Of course, time was when our visits were rather more regular; if not daily, then at least twice weekly. Animal Crossing has been a part of my family’s life since I emerged from the dingy confines of a local indie retailer triumphantly clutching a US copy of the GameCube original and Datel’s Freeloader to bypass the console’s region protection. It was my first import title, this apparently wonderful Nintendo game I’d read so much about in Edge and NGC, but that the localisation gods had deemed me, a European resident, unworthy of playing. My wife and I were enraptured by this adorable, unfashionably mellow game, and we’d spend many a happy hour in the evenings and on weekends simply pottering around, chatting to villagers, indulging in a spot of fishing or fossil hunting, with the occasional Saturday jaunt to the train station to pick up a new tune from KK Slider, the busking hound.
We’d adjust the in-game clock to catch up on the days we’d missed, of course. AC purists would no doubt consider this heresy, but it was too easy for life to get in the way of important in-game events. That all changed with DS follow-up Wild World, which made it easier to fit in a bit of portable Crossing around real-world responsibilities: staying late at the office was a neat way of netting myself a few brownie points with the boss while allowing me to hang on for the start of Tom Nook’s latest sale. It kept my wife in particular occupied for a full 18 months after its release until interest eventually, inevitably, dwindled.
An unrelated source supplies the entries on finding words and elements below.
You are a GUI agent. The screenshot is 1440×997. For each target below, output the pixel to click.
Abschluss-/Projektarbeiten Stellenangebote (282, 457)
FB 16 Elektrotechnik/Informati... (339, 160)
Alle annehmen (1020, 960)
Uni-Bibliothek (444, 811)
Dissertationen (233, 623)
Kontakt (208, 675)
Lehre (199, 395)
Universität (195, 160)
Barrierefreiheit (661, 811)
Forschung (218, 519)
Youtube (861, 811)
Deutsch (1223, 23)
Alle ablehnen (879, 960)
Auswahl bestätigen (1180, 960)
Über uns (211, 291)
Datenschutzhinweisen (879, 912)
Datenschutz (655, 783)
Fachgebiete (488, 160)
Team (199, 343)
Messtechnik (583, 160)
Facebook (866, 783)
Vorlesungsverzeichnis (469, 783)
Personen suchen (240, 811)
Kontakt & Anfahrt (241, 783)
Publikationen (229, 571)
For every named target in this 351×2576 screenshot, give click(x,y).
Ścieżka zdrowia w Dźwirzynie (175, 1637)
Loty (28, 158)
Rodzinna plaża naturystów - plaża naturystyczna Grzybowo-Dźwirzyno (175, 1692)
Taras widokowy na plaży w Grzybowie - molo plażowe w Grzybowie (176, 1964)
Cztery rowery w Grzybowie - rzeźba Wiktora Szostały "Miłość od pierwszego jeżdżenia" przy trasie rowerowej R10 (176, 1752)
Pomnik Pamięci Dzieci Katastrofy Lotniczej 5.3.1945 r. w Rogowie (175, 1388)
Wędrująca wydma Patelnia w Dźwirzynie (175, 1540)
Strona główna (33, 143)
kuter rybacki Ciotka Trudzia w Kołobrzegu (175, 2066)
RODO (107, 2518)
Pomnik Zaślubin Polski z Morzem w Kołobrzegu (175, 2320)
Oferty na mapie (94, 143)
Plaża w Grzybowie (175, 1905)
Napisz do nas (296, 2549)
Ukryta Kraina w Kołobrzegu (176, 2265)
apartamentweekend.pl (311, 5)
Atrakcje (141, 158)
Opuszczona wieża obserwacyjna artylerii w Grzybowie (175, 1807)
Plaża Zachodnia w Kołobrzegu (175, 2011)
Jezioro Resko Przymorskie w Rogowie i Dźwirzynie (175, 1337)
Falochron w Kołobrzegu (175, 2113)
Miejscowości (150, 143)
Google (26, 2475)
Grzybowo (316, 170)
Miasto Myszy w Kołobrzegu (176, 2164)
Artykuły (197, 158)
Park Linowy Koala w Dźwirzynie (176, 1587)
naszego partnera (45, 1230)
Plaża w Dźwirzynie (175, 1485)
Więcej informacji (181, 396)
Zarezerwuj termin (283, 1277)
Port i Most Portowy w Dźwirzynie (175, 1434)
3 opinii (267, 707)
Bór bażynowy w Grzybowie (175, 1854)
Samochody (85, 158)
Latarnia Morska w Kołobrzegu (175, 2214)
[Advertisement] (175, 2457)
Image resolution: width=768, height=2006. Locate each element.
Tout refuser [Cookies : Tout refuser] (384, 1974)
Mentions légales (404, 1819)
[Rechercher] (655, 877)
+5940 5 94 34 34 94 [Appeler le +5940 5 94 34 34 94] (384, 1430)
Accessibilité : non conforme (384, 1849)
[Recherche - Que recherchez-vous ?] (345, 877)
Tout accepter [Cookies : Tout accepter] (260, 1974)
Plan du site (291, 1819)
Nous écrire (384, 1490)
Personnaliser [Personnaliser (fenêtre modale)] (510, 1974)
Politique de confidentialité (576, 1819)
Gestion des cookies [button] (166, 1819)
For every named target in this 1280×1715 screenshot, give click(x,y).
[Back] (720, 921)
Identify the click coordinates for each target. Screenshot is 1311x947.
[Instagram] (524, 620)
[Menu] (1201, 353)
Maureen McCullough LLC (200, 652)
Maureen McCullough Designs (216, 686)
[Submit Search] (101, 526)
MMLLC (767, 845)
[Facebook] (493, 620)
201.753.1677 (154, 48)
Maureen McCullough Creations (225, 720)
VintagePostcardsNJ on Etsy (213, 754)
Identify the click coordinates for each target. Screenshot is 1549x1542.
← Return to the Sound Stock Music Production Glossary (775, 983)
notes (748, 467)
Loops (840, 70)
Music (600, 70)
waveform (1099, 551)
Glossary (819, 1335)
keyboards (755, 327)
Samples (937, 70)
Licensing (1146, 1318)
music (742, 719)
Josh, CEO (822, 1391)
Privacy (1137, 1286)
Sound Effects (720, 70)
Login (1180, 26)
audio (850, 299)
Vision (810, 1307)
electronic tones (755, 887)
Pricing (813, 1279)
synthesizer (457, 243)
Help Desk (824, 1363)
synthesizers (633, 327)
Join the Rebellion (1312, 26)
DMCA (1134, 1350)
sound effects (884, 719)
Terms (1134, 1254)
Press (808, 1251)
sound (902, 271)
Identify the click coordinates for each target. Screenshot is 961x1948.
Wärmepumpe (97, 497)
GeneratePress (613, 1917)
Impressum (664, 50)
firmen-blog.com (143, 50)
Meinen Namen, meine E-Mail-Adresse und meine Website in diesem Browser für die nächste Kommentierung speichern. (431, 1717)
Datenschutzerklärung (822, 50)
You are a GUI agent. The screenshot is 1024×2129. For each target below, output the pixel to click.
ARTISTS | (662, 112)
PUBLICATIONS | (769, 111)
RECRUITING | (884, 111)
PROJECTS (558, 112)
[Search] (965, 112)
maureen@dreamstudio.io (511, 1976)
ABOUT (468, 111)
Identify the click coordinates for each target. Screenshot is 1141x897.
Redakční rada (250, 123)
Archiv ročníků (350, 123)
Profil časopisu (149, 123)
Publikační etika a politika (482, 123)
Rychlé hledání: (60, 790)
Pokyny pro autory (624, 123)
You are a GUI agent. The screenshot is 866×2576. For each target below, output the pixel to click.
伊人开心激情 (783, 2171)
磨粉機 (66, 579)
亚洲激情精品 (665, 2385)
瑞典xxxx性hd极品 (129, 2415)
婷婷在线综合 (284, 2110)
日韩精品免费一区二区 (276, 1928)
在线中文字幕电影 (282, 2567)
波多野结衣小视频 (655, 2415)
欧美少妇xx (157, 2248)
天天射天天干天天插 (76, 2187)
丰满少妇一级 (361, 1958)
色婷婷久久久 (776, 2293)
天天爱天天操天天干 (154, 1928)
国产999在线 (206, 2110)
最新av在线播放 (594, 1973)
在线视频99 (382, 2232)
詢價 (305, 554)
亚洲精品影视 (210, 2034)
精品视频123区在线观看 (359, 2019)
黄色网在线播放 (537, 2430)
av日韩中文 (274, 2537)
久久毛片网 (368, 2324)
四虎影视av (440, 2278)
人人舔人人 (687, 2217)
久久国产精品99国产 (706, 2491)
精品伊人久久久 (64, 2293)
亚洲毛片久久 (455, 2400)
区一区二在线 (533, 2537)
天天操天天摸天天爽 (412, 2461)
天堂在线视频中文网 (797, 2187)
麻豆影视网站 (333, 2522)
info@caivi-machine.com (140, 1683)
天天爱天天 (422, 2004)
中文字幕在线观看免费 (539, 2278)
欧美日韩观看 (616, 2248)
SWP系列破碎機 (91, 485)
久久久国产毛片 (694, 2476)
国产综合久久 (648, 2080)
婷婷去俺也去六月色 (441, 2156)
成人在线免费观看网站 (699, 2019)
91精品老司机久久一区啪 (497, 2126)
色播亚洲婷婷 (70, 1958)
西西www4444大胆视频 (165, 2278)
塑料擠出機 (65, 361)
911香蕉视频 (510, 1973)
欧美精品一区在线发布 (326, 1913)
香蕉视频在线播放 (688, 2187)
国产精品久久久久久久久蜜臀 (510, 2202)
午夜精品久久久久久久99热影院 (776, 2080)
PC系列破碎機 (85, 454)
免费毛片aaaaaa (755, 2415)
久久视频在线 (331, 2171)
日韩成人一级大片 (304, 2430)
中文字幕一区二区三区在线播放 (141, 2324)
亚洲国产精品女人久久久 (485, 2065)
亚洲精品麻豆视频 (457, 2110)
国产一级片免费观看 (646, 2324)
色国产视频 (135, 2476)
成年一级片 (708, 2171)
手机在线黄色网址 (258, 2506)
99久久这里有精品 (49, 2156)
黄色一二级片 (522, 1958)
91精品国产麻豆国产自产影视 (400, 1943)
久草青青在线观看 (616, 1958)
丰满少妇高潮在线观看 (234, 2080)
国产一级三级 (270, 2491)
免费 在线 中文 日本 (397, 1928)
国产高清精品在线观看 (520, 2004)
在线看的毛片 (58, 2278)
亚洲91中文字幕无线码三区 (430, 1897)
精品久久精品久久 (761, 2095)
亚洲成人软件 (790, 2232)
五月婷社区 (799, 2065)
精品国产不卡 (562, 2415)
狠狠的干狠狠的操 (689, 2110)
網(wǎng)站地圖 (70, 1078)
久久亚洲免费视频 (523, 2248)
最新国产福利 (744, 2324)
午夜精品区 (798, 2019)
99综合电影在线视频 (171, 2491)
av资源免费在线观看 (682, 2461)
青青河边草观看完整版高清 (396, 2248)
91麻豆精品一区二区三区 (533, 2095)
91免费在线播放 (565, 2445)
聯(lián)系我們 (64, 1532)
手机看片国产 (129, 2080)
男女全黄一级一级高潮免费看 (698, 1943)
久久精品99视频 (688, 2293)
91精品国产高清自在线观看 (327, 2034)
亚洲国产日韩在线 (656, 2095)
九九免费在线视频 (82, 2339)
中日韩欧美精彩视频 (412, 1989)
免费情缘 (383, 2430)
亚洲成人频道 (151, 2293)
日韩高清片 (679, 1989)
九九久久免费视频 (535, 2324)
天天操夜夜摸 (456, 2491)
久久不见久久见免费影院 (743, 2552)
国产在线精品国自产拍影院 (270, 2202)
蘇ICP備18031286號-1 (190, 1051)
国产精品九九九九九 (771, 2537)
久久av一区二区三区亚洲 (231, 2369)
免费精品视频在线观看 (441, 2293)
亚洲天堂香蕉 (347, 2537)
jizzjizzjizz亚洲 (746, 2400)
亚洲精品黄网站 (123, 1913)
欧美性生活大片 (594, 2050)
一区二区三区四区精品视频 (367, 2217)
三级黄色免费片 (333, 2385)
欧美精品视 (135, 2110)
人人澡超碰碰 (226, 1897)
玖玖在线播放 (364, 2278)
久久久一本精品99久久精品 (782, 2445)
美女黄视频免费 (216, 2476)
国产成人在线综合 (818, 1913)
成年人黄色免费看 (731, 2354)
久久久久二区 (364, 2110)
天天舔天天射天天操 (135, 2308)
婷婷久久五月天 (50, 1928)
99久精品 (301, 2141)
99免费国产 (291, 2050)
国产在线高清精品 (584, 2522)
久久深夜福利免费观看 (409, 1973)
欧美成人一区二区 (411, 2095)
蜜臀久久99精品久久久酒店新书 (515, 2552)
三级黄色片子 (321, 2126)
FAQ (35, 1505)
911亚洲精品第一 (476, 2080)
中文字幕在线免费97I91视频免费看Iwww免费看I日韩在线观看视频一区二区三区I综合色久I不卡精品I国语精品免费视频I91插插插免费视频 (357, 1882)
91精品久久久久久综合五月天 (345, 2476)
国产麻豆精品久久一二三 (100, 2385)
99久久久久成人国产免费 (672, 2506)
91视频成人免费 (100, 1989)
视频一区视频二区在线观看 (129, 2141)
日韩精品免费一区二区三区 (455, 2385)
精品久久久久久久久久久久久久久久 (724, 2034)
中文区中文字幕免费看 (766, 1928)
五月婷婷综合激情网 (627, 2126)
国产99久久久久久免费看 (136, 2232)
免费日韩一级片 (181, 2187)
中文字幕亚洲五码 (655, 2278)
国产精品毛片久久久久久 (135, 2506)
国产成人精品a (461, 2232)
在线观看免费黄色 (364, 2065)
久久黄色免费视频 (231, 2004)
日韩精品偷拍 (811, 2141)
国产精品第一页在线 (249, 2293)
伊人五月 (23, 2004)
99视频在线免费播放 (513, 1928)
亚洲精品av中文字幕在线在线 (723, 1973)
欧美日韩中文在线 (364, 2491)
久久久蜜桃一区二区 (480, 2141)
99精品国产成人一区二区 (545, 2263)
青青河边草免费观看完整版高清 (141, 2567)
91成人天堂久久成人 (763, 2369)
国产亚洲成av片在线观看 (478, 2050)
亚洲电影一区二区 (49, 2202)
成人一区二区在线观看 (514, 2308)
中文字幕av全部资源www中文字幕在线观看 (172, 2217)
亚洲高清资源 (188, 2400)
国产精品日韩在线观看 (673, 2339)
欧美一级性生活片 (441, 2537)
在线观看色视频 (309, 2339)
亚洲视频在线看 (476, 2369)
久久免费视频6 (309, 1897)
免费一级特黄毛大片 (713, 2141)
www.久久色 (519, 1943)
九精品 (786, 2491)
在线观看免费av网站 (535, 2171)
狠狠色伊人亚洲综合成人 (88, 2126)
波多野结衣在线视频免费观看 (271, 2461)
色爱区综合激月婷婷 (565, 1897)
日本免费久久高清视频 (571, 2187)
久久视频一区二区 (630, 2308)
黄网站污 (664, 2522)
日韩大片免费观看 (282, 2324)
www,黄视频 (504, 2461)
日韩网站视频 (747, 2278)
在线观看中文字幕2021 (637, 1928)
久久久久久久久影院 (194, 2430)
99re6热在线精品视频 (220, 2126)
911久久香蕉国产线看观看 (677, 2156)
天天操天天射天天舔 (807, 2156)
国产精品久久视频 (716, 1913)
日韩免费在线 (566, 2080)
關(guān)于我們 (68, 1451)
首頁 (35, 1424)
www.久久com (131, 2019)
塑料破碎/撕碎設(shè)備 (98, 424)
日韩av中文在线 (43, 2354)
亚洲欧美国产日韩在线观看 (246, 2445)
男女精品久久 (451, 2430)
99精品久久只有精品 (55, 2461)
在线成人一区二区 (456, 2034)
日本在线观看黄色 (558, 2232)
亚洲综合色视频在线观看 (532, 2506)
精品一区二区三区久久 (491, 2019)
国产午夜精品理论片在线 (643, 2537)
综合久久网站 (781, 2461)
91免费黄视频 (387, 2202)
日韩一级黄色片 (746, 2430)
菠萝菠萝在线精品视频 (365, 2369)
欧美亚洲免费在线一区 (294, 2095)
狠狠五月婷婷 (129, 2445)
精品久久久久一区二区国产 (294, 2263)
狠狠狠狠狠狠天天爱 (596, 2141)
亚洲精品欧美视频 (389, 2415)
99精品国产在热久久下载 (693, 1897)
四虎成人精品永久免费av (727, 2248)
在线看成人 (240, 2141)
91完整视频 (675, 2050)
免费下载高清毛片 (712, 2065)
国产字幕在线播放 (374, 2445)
Let’s Go to the City, Nintendo suggested in 2008, the Wii game offering a disappointingly compact urban offshoot and online functionality as its new creature comforts, but by this time it was no longer just my wife and I playing. My son, almost three at the time, was fascinated, and we were secretly delighted, hoping that the game’s gently educational leanings would eventually rub off on him. Instead, it was the game’s reliance on routine that proved most useful. The repetitive responses of museum curator Blathers to gifts of bugs and fish – translated at first by enthusiastic parents – were soon memorised and parroted back. In learning to decode these strange, alien characters as they appeared onscreen, an early interest in words developed, to the point where Schilling Jr started his first day at school with the reading age of an eight-year-old.
Routine, of course, is crucial to the game’s appeal, not least because it makes special events stand out all the more. And for all that it’s an open-ended experience, allowing you the freedom to set your own personal goals at any given time, it’s curious how easily you can fall into patterns of play: tending to wilted blooms as soon as you step outside, before selling all your unwanted goods to Nook, then heading to the post office to send a donation to the Boondocks or to pay off a portion of your mortgage. I wonder if it’s the chaos of life as a freelancer that means I find particular comfort in a more structured, orderly virtual existence.
Either way, our annual festive trip began a little earlier than usual this year. The Pikmin removal service heroically transferring our files from Wii to Wii U weren’t just carrying save data: in Animal Crossing’s case, they were moving our belongings from one home to another, a symbolic transition that felt oddly literal in this instance.